The Slack2scan application scans the GitHub repository for hardcoded secrets using Gitleaks. It will make security testing easier and help increase security adoption. Not limited to hardcoded secrets, it can be extended to perform SAST & DAST scans.
Abstracts away the complexity and provides a simple command to run security scans using Slack. The results get published to the same slack channel. Developers can perform the scan independently, eliminating the dependency on DevOps and AppSec teams.

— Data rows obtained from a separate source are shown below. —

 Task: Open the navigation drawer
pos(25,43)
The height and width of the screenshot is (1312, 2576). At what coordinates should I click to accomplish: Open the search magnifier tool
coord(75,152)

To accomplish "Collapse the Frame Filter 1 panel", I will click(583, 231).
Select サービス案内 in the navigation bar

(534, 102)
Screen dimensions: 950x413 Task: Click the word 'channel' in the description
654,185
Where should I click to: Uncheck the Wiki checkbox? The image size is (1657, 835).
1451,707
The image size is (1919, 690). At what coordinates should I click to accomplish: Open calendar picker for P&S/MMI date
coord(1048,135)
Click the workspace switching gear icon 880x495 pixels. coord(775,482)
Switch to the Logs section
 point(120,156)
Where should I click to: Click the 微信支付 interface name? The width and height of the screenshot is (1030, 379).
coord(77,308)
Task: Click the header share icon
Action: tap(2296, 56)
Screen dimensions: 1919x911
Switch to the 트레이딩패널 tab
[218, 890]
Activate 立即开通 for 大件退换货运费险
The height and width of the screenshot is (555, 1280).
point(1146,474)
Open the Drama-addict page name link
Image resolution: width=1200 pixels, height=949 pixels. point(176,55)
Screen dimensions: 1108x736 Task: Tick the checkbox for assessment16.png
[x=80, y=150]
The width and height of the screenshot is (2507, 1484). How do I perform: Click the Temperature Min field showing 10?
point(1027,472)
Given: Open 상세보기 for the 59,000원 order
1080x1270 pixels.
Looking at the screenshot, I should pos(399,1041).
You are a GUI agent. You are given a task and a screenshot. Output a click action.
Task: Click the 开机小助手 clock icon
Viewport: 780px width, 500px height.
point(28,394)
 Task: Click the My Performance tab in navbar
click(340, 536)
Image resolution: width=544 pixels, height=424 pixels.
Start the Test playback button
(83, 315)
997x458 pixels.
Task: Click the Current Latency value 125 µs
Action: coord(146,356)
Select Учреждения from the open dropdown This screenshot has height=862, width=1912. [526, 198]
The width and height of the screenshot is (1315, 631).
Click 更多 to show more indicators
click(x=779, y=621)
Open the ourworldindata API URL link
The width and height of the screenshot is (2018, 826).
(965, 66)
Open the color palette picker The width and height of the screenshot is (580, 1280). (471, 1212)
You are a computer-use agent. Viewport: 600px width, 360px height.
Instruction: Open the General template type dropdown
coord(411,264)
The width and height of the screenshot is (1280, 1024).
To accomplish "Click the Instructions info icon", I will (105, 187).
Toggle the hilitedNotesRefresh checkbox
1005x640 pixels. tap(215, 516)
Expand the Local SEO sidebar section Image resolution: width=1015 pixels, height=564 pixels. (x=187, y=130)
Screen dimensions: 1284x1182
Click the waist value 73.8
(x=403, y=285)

The application is written in Python Flask. And it is easier to add a library for any new security tools.
- Docker
- Docker-compose
-
Create an app in your Slack account
https://api.slack.com/apps
-
Select Create App -> From Scratch
-
Enter App Name & select a workspace to deploy the app
-
Copy the Signing Secret
-
Set OAuth & Permissions and the following scopes
channels:read chat:write chat:write.public commands
-
Install the app in the workspace
-
Slash Commands -> Create New Command -> Save
Command: /scan Request URL: https://<FQDN>/s2s/scan Short Description: Scan repository Usage Hints: /scan <URL> <Branch - Optional>
-
Turn on Interactivity & Shortcuts -> Save Changes
https://<FQDN>/s2s/interactive
-
Clone the repository
cd /Data git clone https://github.com/govindasamyarun/slack2scan.git -
Edit docker-compose.yml file to include signing secret and application host name values
pwd: /Data/slack2scan
vi docker-compose.yml environment:
SLACK_SIGNING_SECRET: <Paste the signing secret>
S2S_HOST_NAME: <Enter the application hostname>- Start the container
pwd: /Data/slack2scan
docker-compose up --detachS2S.demo.mov
Use the issues tab to report any problems or issues.
Distributed under the MIT License. See LICENSE for more information.